__Exercise description__:
Once you reach the end of the data, transcribe all of it exactly.

__Provided information__:
►

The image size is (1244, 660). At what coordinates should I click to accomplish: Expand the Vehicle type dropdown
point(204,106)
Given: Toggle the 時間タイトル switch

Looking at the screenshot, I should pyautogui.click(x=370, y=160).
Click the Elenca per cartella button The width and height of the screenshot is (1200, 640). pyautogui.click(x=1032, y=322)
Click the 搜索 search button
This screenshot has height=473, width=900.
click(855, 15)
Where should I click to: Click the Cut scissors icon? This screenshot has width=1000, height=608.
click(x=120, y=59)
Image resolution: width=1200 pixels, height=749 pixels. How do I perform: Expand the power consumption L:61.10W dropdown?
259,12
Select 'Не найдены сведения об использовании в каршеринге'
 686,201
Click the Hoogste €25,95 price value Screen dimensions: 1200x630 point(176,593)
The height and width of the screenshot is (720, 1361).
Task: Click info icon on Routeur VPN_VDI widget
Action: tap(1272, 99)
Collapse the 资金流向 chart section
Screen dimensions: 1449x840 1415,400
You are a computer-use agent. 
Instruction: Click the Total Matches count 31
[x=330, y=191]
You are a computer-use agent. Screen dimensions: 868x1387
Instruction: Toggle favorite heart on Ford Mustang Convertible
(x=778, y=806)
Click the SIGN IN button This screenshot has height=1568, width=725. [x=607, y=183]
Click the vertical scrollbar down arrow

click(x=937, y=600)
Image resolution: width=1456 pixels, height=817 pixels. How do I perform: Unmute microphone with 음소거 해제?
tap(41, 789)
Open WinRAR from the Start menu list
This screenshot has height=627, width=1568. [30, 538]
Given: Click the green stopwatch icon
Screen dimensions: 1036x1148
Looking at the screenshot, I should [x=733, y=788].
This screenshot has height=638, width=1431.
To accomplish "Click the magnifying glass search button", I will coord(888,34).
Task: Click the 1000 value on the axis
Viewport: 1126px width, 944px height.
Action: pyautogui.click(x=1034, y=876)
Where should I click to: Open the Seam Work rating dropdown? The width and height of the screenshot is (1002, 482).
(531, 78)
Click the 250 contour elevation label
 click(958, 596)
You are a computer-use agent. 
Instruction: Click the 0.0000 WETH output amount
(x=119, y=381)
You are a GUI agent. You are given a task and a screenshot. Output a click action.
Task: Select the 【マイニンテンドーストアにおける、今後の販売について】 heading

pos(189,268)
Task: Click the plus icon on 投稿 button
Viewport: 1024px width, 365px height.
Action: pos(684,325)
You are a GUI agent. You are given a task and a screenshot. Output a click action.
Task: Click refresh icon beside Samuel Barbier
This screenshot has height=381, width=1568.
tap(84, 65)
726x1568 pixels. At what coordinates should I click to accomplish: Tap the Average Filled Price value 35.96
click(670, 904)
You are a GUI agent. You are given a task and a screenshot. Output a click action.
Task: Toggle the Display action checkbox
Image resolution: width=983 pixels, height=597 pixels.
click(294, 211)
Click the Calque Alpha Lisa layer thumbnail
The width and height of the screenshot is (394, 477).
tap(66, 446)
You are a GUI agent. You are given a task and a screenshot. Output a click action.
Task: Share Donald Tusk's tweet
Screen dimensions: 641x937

◄

__Answer space__:
The image size is (1244, 660). At what coordinates should I click to accomplish: Expand the Vehicle type dropdown
point(204,106)
Given: Toggle the 時間タイトル switch

Looking at the screenshot, I should pyautogui.click(x=370, y=160).
Click the Elenca per cartella button The width and height of the screenshot is (1200, 640). pyautogui.click(x=1032, y=322)
Click the 搜索 search button
This screenshot has height=473, width=900.
click(855, 15)
Where should I click to: Click the Cut scissors icon? This screenshot has width=1000, height=608.
click(x=120, y=59)
Image resolution: width=1200 pixels, height=749 pixels. How do I perform: Expand the power consumption L:61.10W dropdown?
259,12
Select 'Не найдены сведения об использовании в каршеринге'
 686,201
Click the Hoogste €25,95 price value Screen dimensions: 1200x630 point(176,593)
The height and width of the screenshot is (720, 1361).
Task: Click info icon on Routeur VPN_VDI widget
Action: tap(1272, 99)
Collapse the 资金流向 chart section
Screen dimensions: 1449x840 1415,400
You are a computer-use agent. 
Instruction: Click the Total Matches count 31
[x=330, y=191]
You are a computer-use agent. Screen dimensions: 868x1387
Instruction: Toggle favorite heart on Ford Mustang Convertible
(x=778, y=806)
Click the SIGN IN button This screenshot has height=1568, width=725. [x=607, y=183]
Click the vertical scrollbar down arrow

click(x=937, y=600)
Image resolution: width=1456 pixels, height=817 pixels. How do I perform: Unmute microphone with 음소거 해제?
tap(41, 789)
Open WinRAR from the Start menu list
This screenshot has height=627, width=1568. [30, 538]
Given: Click the green stopwatch icon
Screen dimensions: 1036x1148
Looking at the screenshot, I should [x=733, y=788].
This screenshot has height=638, width=1431.
To accomplish "Click the magnifying glass search button", I will coord(888,34).
Task: Click the 1000 value on the axis
Viewport: 1126px width, 944px height.
Action: pyautogui.click(x=1034, y=876)
Where should I click to: Open the Seam Work rating dropdown? The width and height of the screenshot is (1002, 482).
(531, 78)
Click the 250 contour elevation label
 click(958, 596)
You are a computer-use agent. 
Instruction: Click the 0.0000 WETH output amount
(x=119, y=381)
You are a GUI agent. You are given a task and a screenshot. Output a click action.
Task: Select the 【マイニンテンドーストアにおける、今後の販売について】 heading

pos(189,268)
Task: Click the plus icon on 投稿 button
Viewport: 1024px width, 365px height.
Action: pos(684,325)
You are a GUI agent. You are given a task and a screenshot. Output a click action.
Task: Click refresh icon beside Samuel Barbier
This screenshot has height=381, width=1568.
tap(84, 65)
726x1568 pixels. At what coordinates should I click to accomplish: Tap the Average Filled Price value 35.96
click(670, 904)
You are a GUI agent. You are given a task and a screenshot. Output a click action.
Task: Toggle the Display action checkbox
Image resolution: width=983 pixels, height=597 pixels.
click(294, 211)
Click the Calque Alpha Lisa layer thumbnail
The width and height of the screenshot is (394, 477).
tap(66, 446)
You are a GUI agent. You are given a task and a screenshot. Output a click action.
Task: Share Donald Tusk's tweet
Screen dimensions: 641x937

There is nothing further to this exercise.